Create sub-directories for this lab:

$ cd lab2-XXXXX
$ mkdir regress chill word histo

Next, edit README.md to remove instructions, add your name, add your username. You can use this file to provide any overall comments you want to convey to the grader.

Remember that you can preview Markdown files with various Markdown-editing or -rendering tools (see: Markdown resources) but we will read it on GitHub.com, so before you make your final submission decision be sure to check it there.

Assignment

Please follow the CS50 coding style.

Design, write, document, and fully test the following three separate C programs and one bash script.

Point breakdown:

(25 points) regress.sh
(25 points) chill.c
(25 points) words.c
(25 points) histo.c

regress.sh

Regression testing is important to any quality software-development process. As a software project evolves, each new revision is tested against a thorough suite of test cases to ensure that the new revision still performs correctly where it had before. As new functionality is added, new tests are added to the suite.

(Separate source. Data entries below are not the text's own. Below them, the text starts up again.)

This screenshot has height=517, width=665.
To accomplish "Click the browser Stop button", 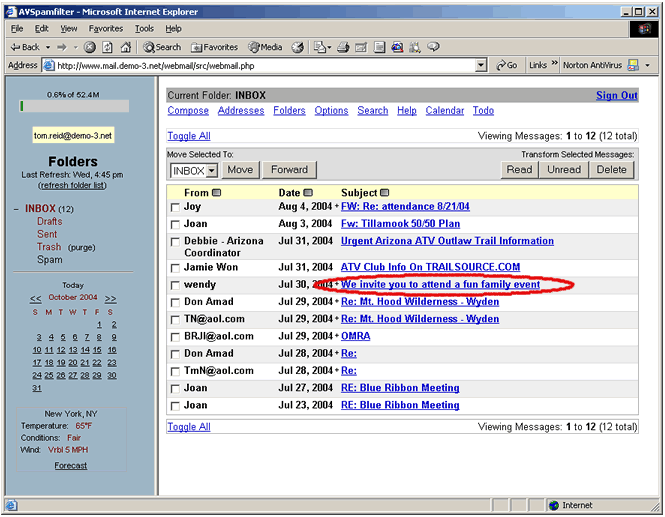I will [90, 47].
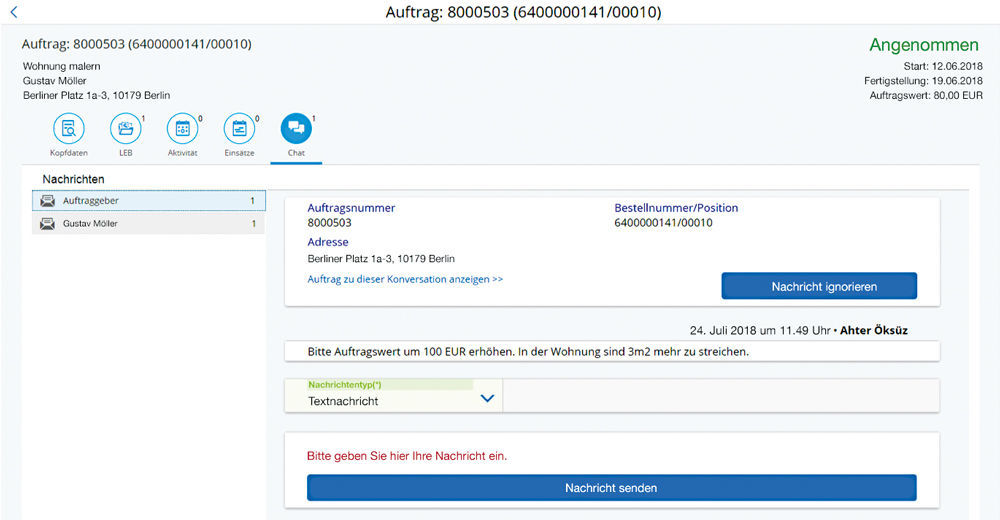Switch to the Chat tab label
Screen dimensions: 1000x520
296,153
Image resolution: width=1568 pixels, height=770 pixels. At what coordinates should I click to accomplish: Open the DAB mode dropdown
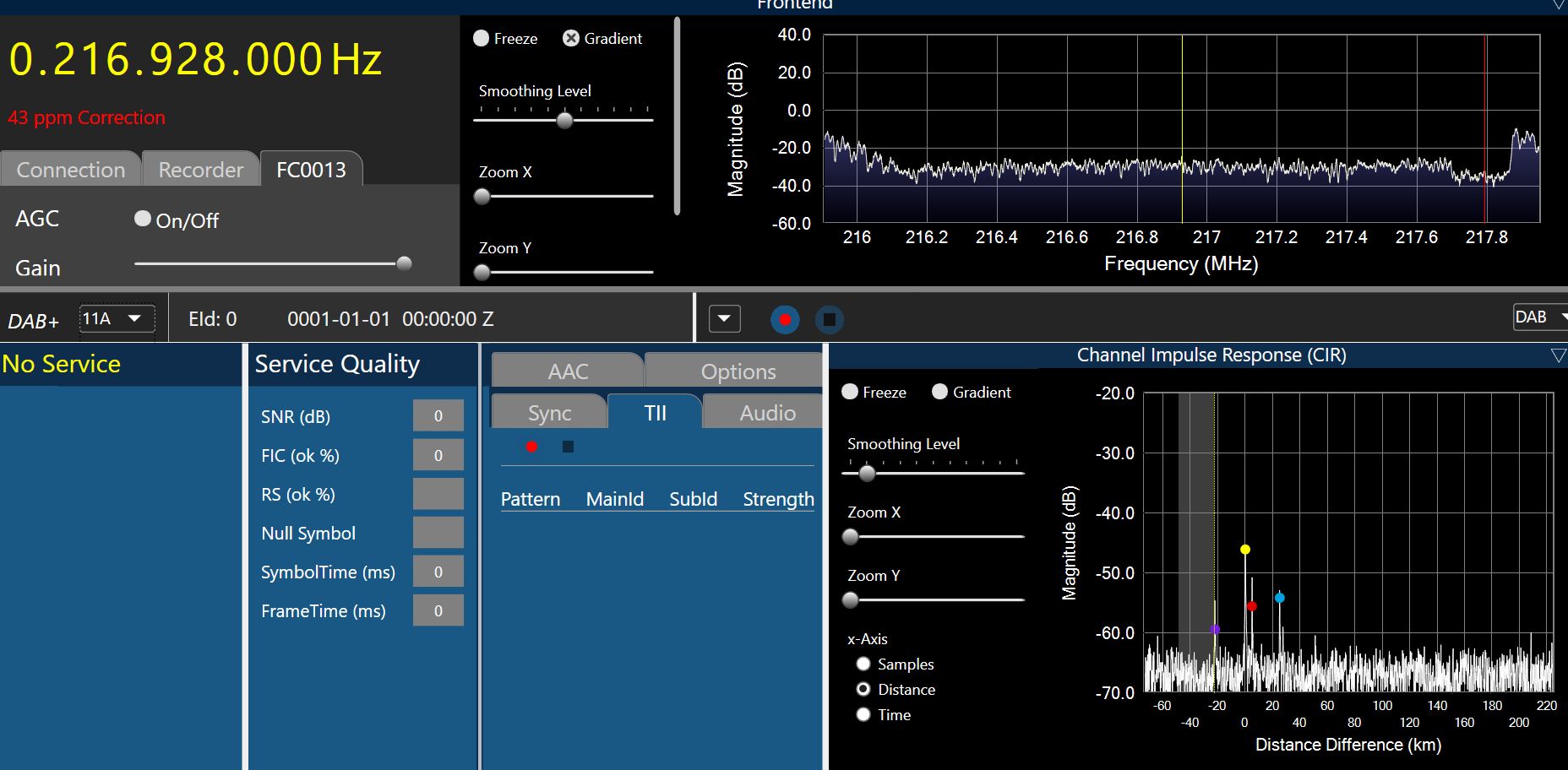point(1540,317)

Write a bash script regress.sh to perform regression testing. Its command line looks like

./regress.sh dirname testfilename...

where dirname is the name of a directory containing test results, and
where each testfilename is the name of a file containing bash command(s) for one test case. Note that test files can be in other directories.

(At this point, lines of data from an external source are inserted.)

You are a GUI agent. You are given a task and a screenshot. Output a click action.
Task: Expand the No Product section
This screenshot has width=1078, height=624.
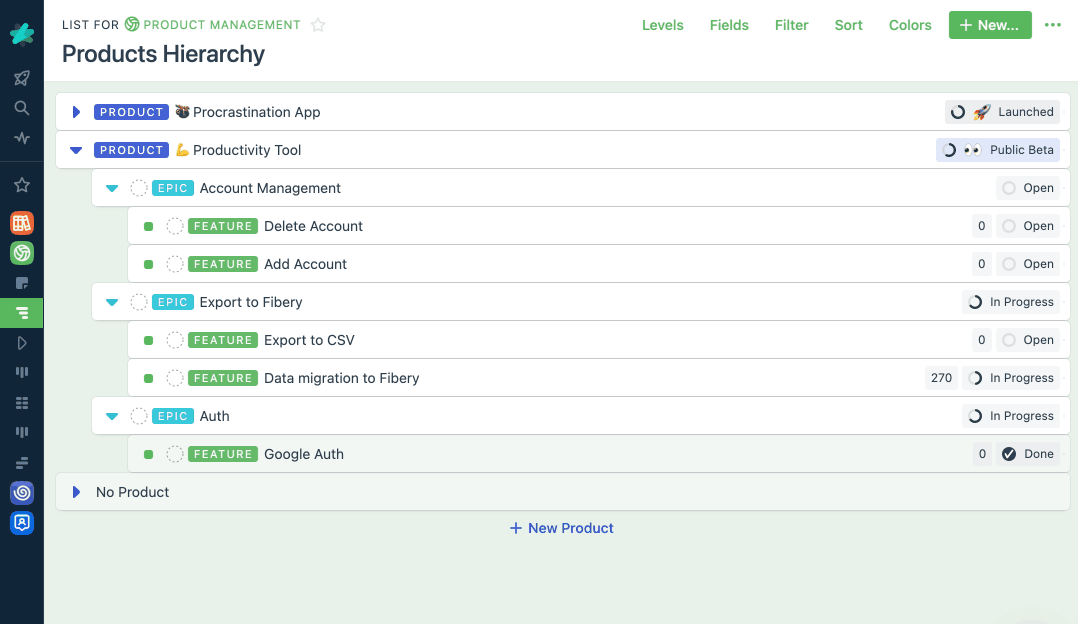coord(75,492)
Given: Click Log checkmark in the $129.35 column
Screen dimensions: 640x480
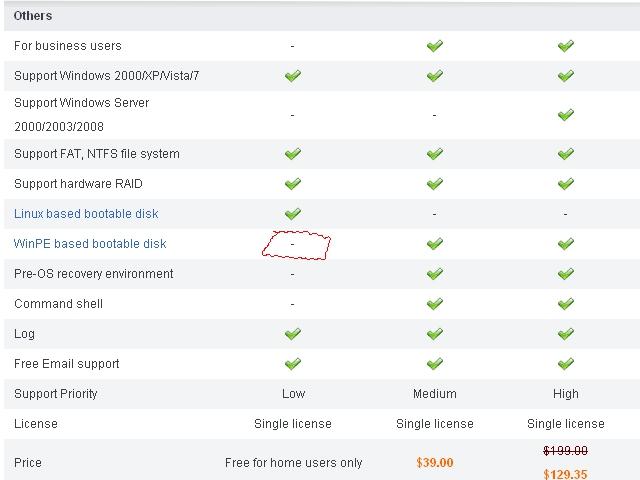Looking at the screenshot, I should pos(565,334).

The script verifies the validity of its arguments (exit with non-zero status on any error):

there must be at least two arguments;
if something by the name dirname exists, it must be a directory;
each testfilename must be a regular file and be readable.

After checking its arguments, the script creates new directory whose name has the form YYYYMMDD.HHMMSS, representing the current date and time, in the current directory. (For example, 20220404.203038.) If any error, exit with non-zero status.

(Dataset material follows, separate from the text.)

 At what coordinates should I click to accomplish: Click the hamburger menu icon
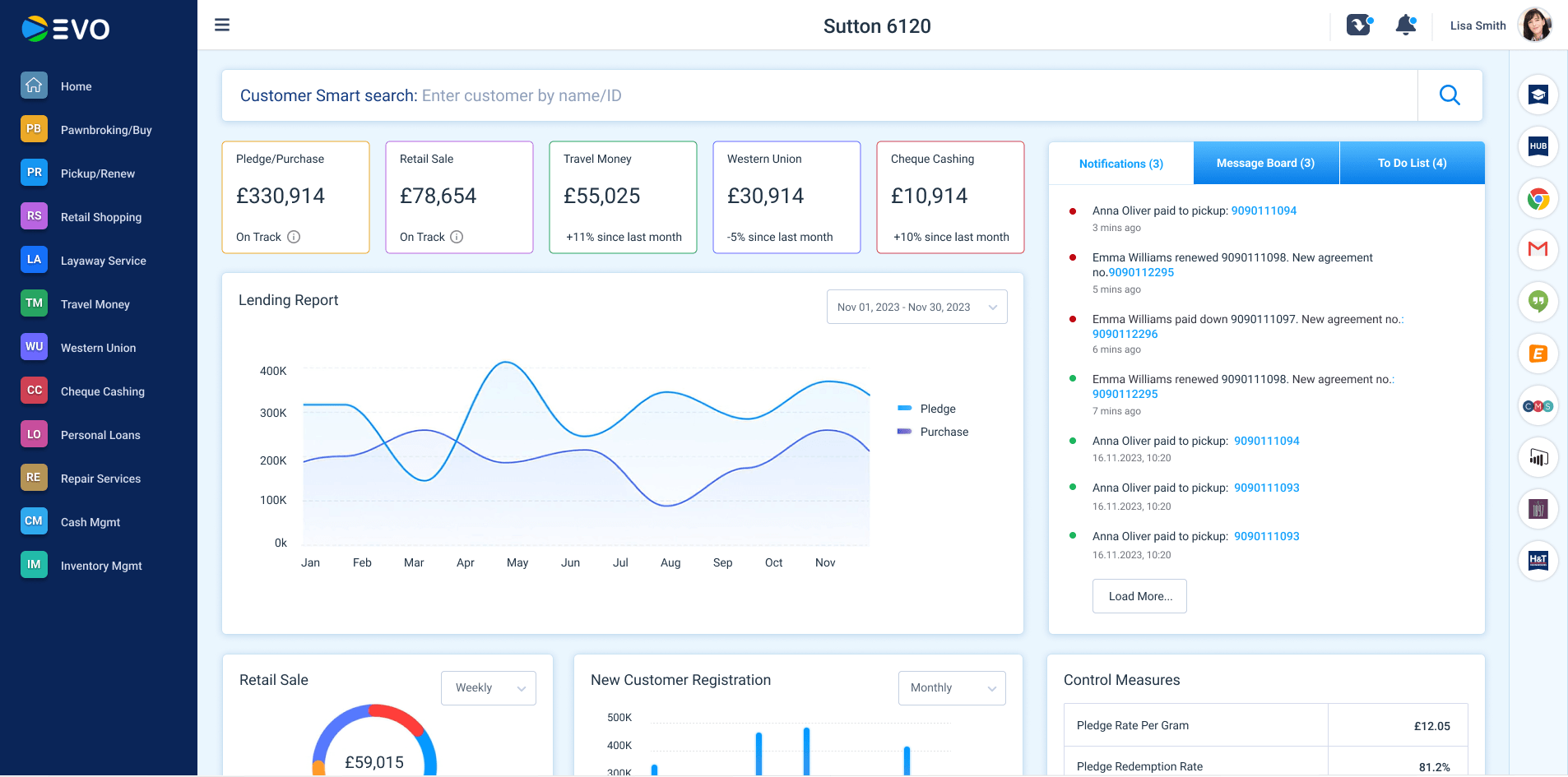(x=222, y=25)
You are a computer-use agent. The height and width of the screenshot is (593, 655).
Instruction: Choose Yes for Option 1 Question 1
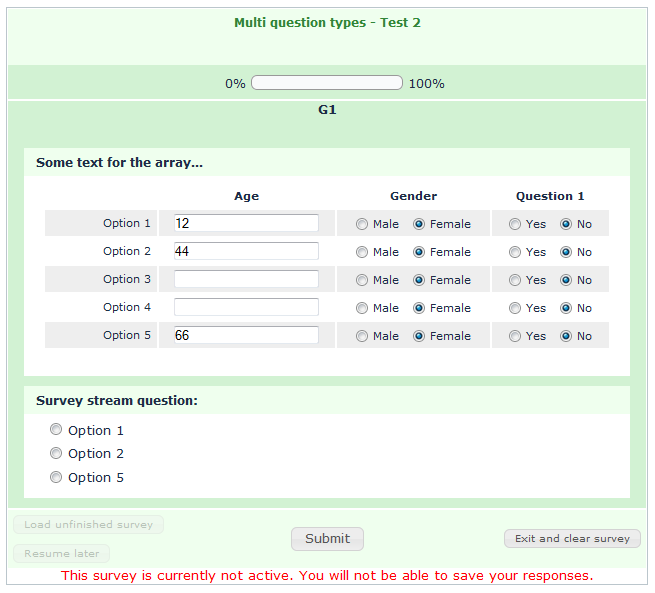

The script then runs each test case with bash, redirecting stdin from /dev/null, producing three files for each case:

YYYYMMDD.HHMMSS/testfilename.test - a copy of testfilename
YYYYMMDD.HHMMSS/testfilename.status - the exit status of bash testfilename
YYYYMMDD.HHMMSS/testfilename.output - the stdout and stderr from bash testfilename

If the directory dirname does not exist, YYYYMMDD.HHMMSS is renamed dirname. Exit 0 if success, non-zero if any error.

If the directory dirname already exists, YYYYMMDD.HHMMSS is compared with dirname to provide a brief listing of any differences - or the simple statement “no differences”. Exit 0 if no differences, non-zero if differences.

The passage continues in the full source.